• Problem details:
Please write out the following lines exactly as they appear, leaving the pictures out of your answer.

• Record list:
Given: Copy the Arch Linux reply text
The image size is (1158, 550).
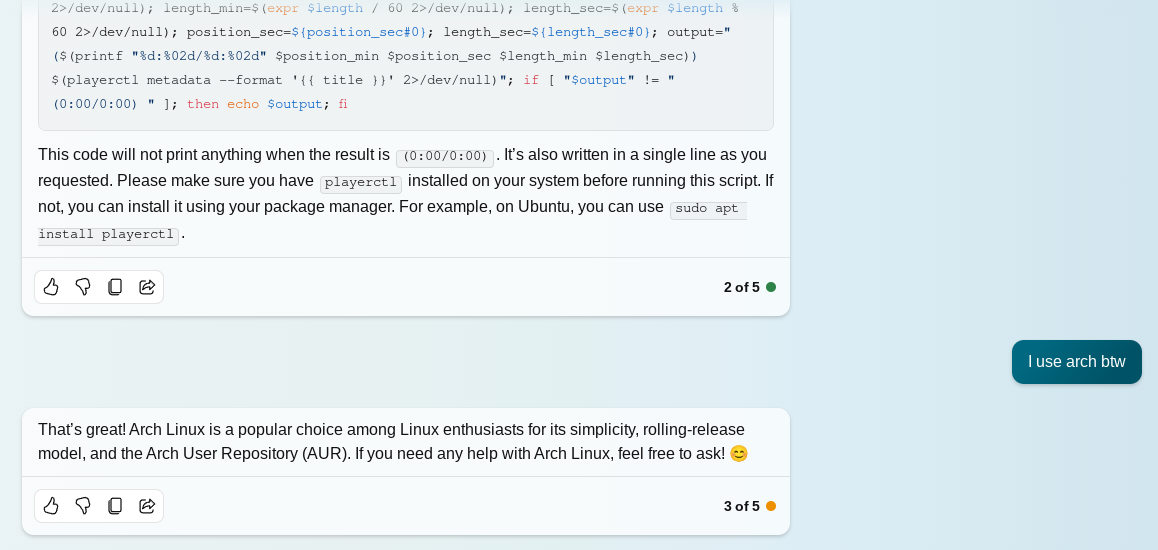Looking at the screenshot, I should tap(115, 506).
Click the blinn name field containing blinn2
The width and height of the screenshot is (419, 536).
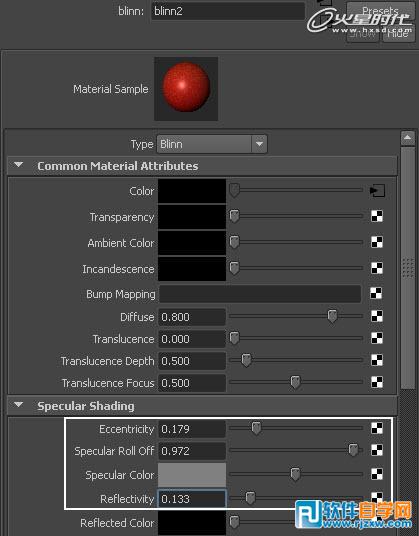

• Solution:
Given: Copy the Arch Linux reply text
The image size is (1158, 550).
Looking at the screenshot, I should tap(115, 506).
Click the blinn name field containing blinn2
The width and height of the screenshot is (419, 536).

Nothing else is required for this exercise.